See, I disagree to an extent. I don't think George's recollections or even his draft scripts really matter for purposes of future storytelling. They can act as points of inspiration, and you can refer back to them to get a sense of "What's this moment here actually mean?" but unless they actually made it to the screen, the elaborate backstory created by....whomever...doesn't really matter, especially if it's just "Hey George, what was your creative process?"
Like, if you have a novel that is supposed to take place between X and Y years, and your subsequent story takes place Z years later, ok, fine, you probably want to at least try not to directly contradict the novel. So if the novel shows [character] dying, and your story requires them to be alive, you need to either change the character, or figure out why they didn't really die and work that into your story....if you actually care (you may not, because your attitude may be "Who really reads the novels? I'm not letting that slow me down.").
By contrast, if you're telling a story and it violates some thing that George said once in an interview from 1998 about how he thought the Force worked...well...who gives a s*** what he said? I mean, sure, include it if you want, but you're definitely not beholden to George's periodic musings. They bear zero weight on the stories you're trying to tell. That's what I'm getting about "they don't matter."
I look at it this way. George's attitudes and musings and stuff are interesting in an academic sense. Like, "How'd we get here?" and "What was your process?" and stuff like that. But George's attitudes aren't holy writ, and just because George thought X doesn't mean that (1) X is a good idea, or (2) X should have any bearing on the current story.
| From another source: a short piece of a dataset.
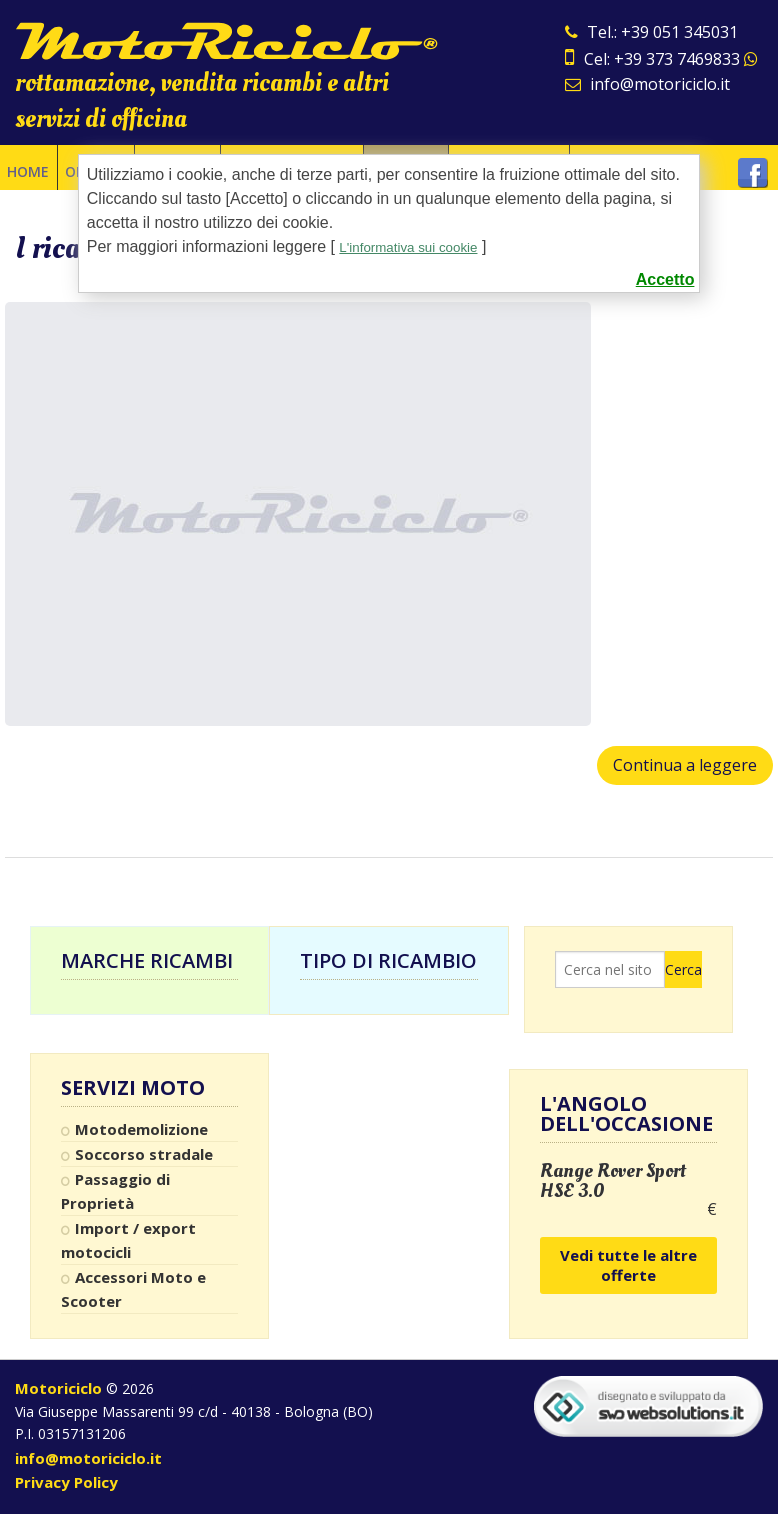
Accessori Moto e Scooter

At the same time, these are all things that the majority of the fandom wanted. They wanted to know what Boba was up to post-RotJ. The fandom wanted the Ahsoka/Sabine duo show where they're searching for Thrawn and Ezra. They wanted Ewan McGregor back as Obi-Wan. The fandom also wanted to see TCW finished out, and got that.
The fandom vocally shows support for these things, but then complains when they get them.
Mixed feelings...merit and fault.Funny enough, Leia ended up running black ops missions for the Rebellion, while Luke piddled around a dirt farm with his head in the stars.
A movie or series of movies can be cultural milestones without constant reinvention. When something is timeless it means that it speaks to the human condition. In that way it lives forever because it speaks to people no matter what time they live in. Fans want to immortalize this movie series by seeing it constantly "fixed" or continued.
Do fans really want Star Wars to live forever? Life has meaning in part because it's brief. Stories are the same. I'd much rather it mean something than have it live on in medioctrity. I really don't understand the obsession with wanting more.
I think what we really crave is the way it inspires us. It was meant to be a vehicle to drive young people to go after something meaningful. Instead it's bred a generation people who think it's the end itself rather than the means. Has Star Wars inspired you to do something or go after something in the last few years, other than to consume more of it? Because if all it's doing is driving your thirst to consume, then it's no longer art.